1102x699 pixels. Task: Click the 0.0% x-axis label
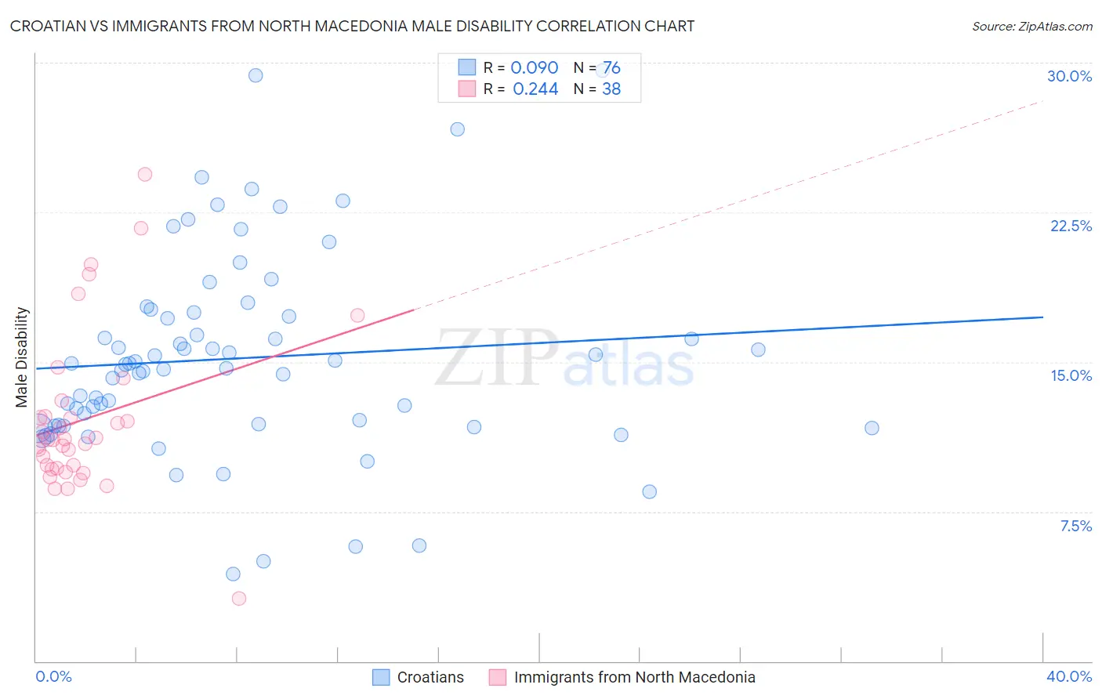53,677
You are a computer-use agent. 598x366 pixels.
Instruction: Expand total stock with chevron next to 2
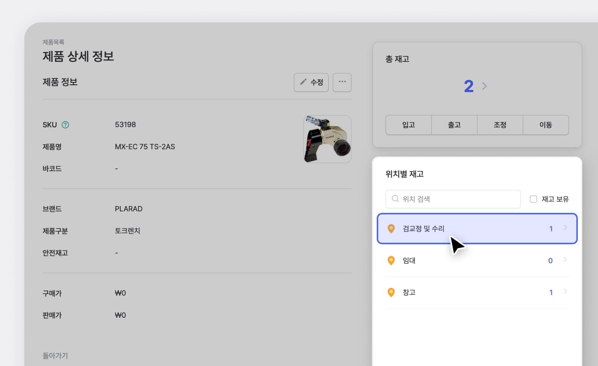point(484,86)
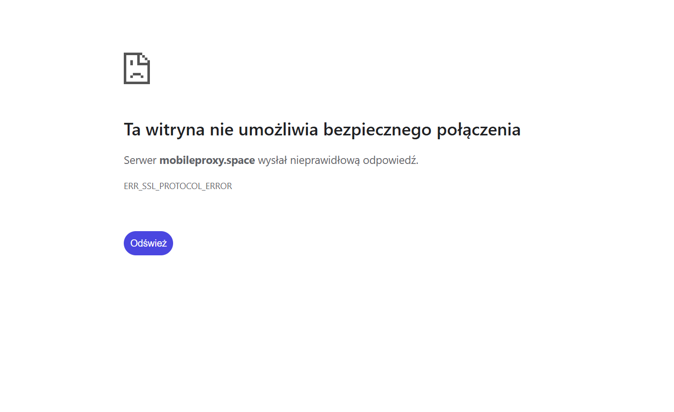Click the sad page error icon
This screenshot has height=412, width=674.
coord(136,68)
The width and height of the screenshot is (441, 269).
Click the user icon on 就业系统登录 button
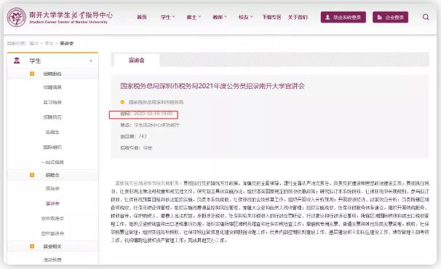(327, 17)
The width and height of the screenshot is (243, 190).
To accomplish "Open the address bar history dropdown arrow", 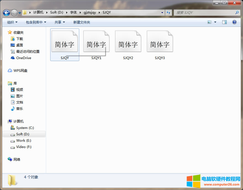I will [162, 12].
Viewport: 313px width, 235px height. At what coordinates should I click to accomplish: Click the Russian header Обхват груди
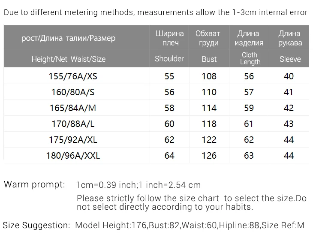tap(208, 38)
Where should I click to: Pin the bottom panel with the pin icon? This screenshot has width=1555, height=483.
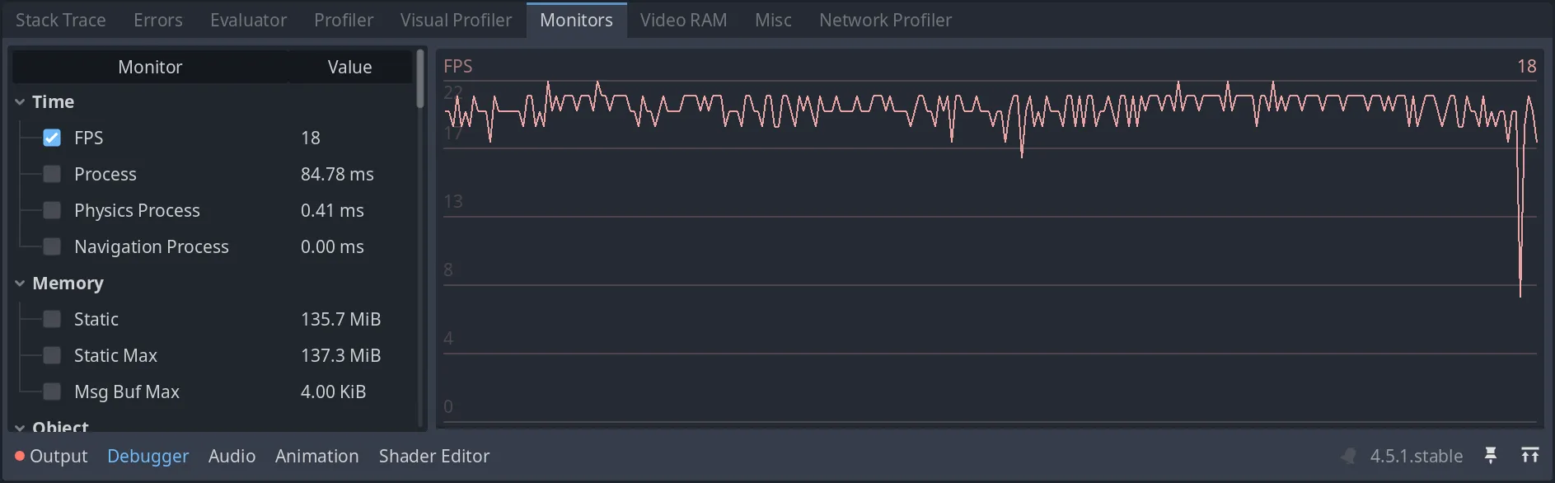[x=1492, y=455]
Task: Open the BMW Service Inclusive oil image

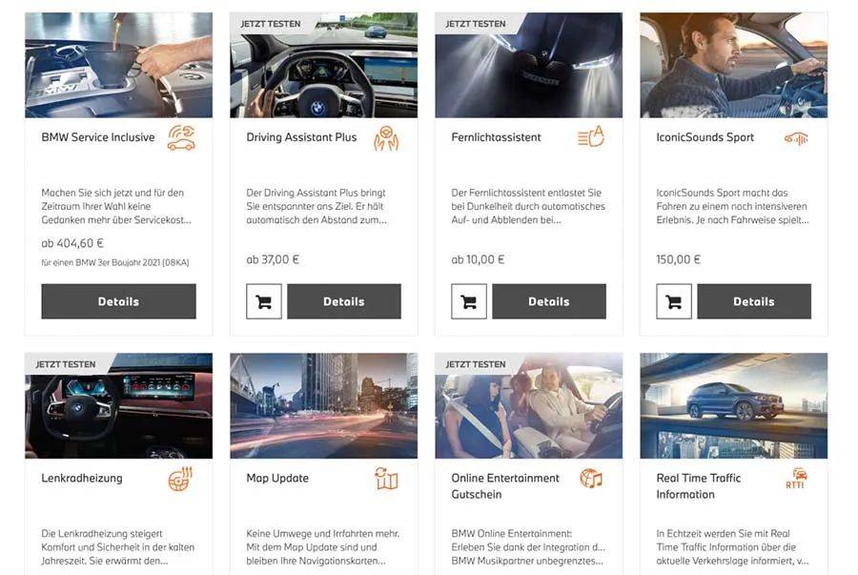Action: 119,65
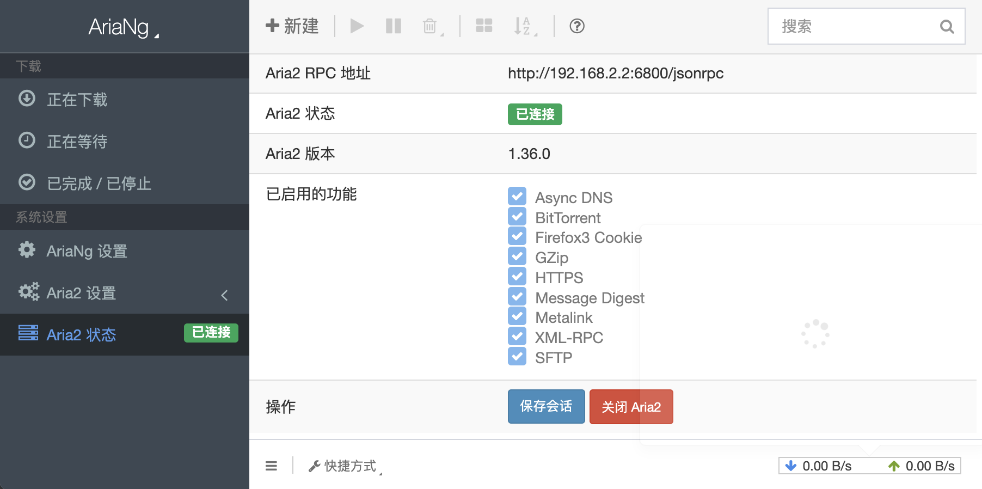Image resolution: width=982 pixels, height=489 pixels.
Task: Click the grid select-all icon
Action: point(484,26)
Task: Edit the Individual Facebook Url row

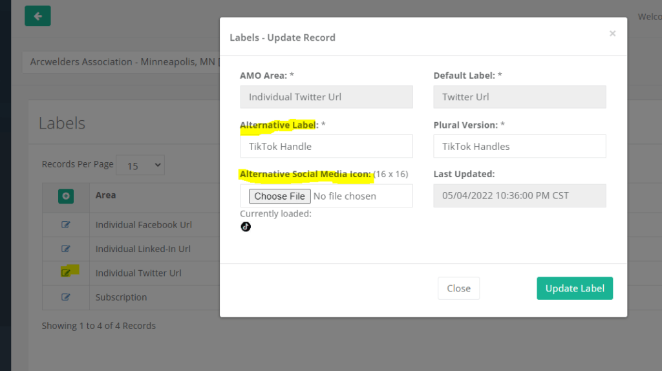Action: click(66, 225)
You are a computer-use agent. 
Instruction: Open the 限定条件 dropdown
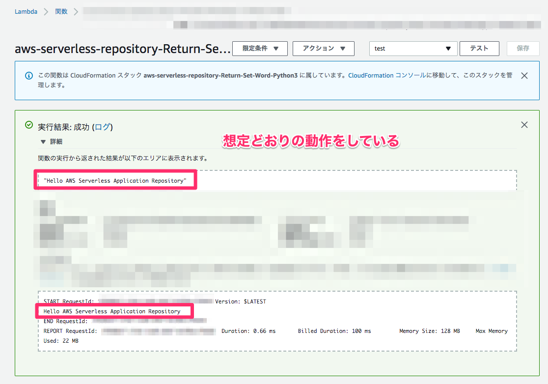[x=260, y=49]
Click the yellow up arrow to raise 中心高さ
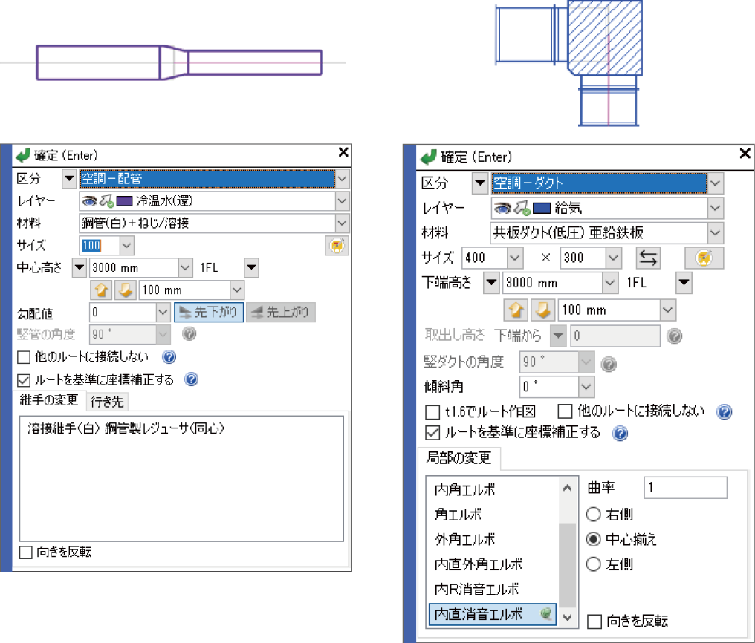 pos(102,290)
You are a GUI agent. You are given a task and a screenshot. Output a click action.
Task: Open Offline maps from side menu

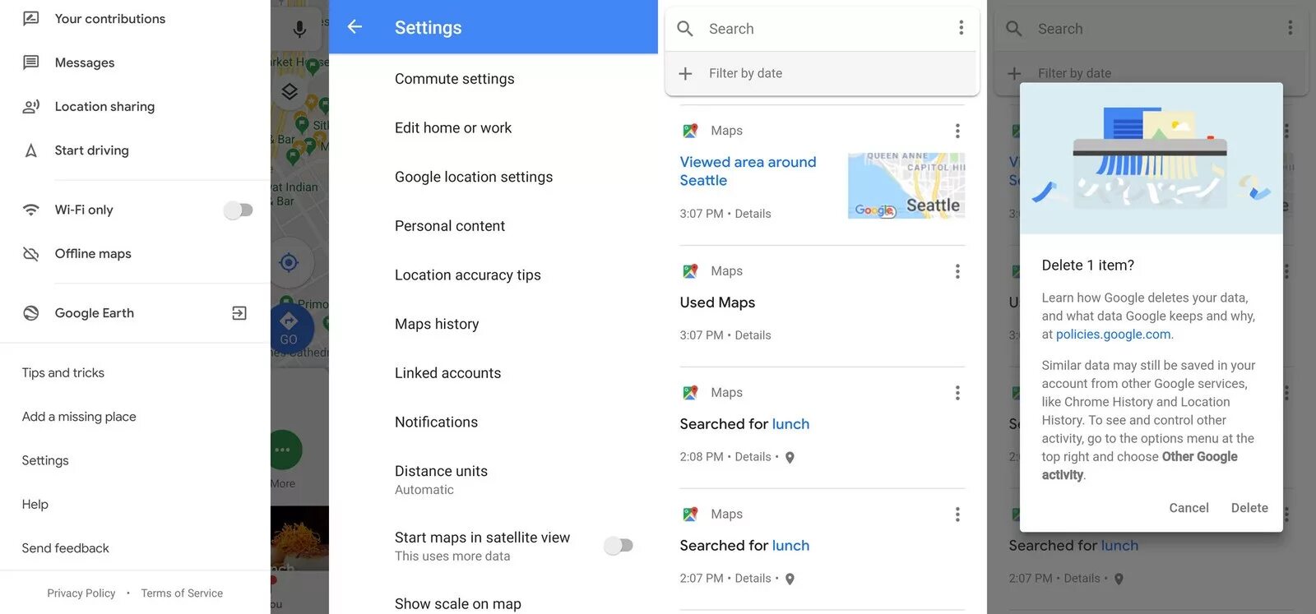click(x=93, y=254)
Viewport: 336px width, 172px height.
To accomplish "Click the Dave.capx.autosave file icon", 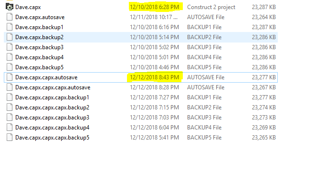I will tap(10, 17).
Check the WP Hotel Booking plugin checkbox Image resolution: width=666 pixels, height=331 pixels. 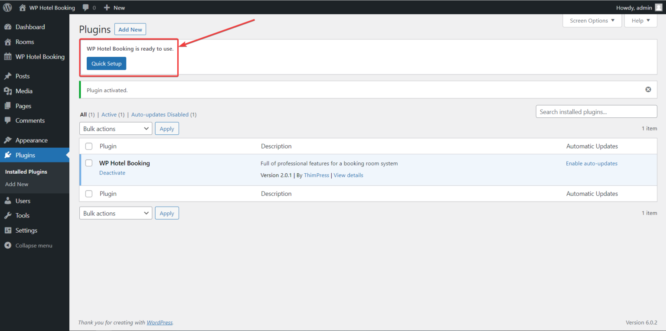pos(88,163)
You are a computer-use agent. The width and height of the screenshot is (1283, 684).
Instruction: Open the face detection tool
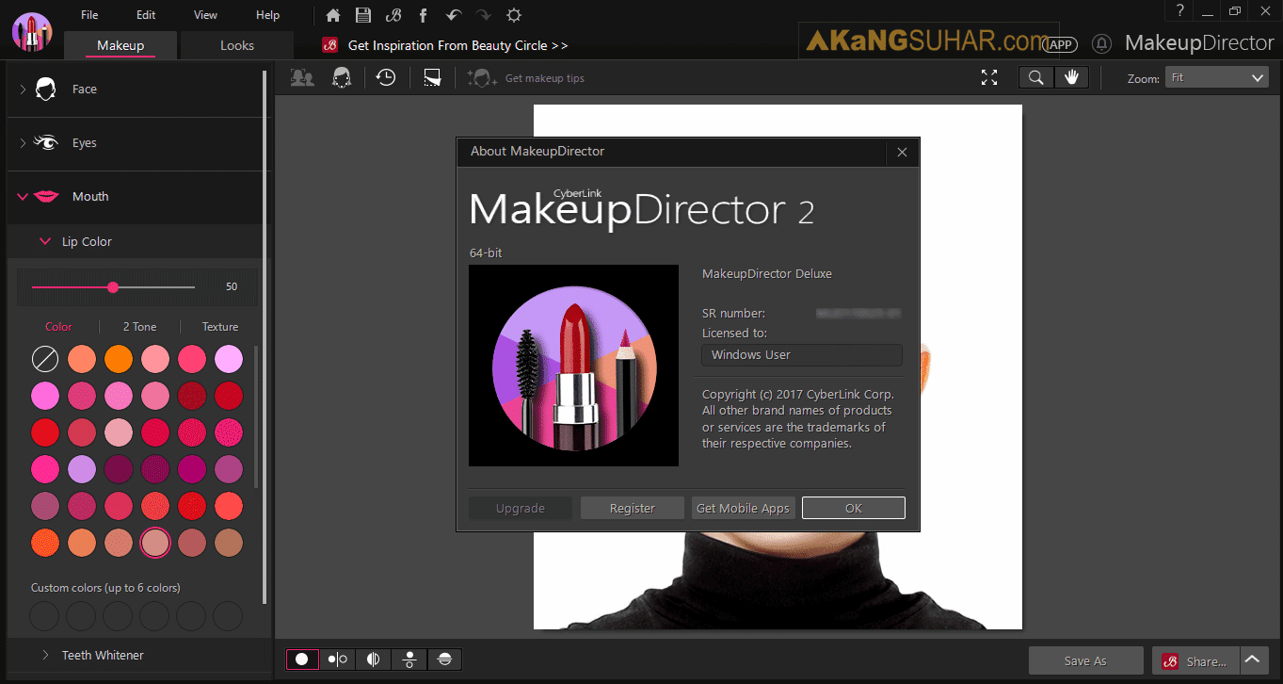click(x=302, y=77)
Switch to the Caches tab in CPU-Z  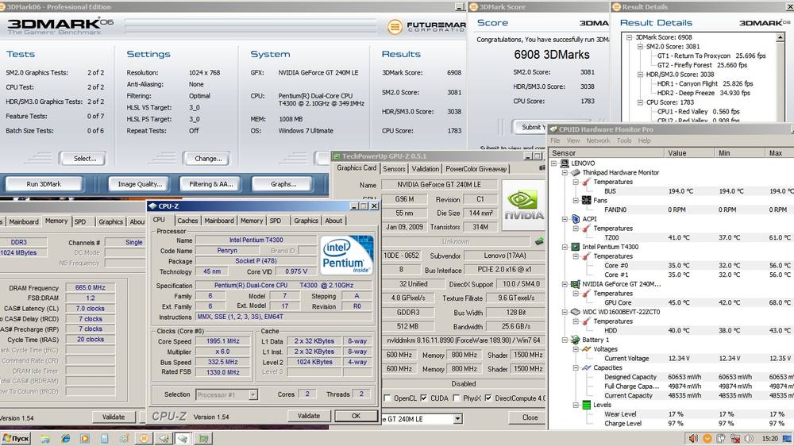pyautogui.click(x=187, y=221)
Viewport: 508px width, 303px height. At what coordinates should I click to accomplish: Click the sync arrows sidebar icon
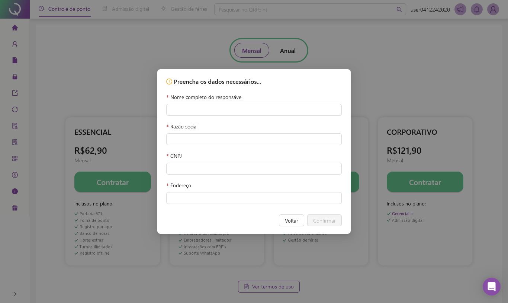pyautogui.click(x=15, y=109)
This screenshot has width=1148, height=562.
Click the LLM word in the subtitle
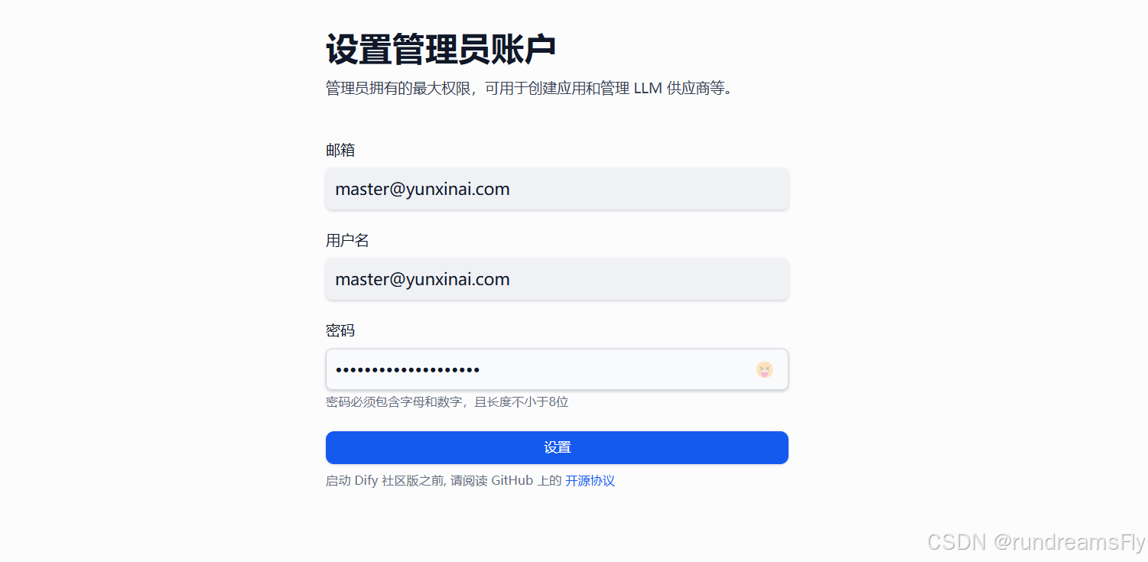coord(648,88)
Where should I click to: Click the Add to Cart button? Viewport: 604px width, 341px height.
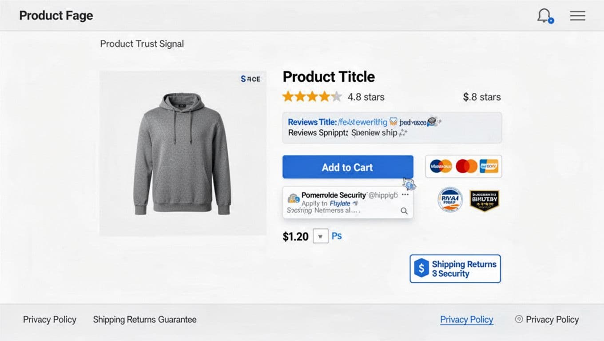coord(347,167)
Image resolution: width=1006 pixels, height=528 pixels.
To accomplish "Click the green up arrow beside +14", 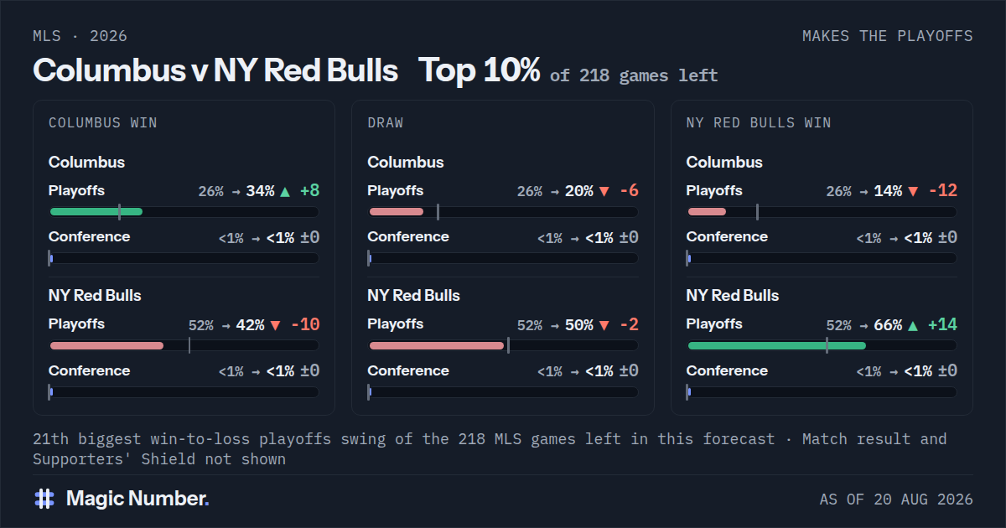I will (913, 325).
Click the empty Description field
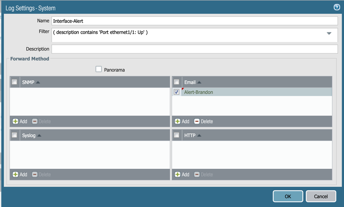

|---|

» **Objective**
Show every line of the records above that contains the word "should", matching its case exactly.

» **Answer to the exercise**
Viewport: 313px width, 235px height. At what coordinates should I click to accomplish: Click the Russian header Обхват груди
Where should I click to: Pin the bottom panel with the pin icon? This screenshot has width=1555, height=483.
Viewport: 508px width, 303px height. At what coordinates should I click to accomplish: Click the sync arrows sidebar icon
Where should I click to: Click the Add to Cart button? Viewport: 604px width, 341px height.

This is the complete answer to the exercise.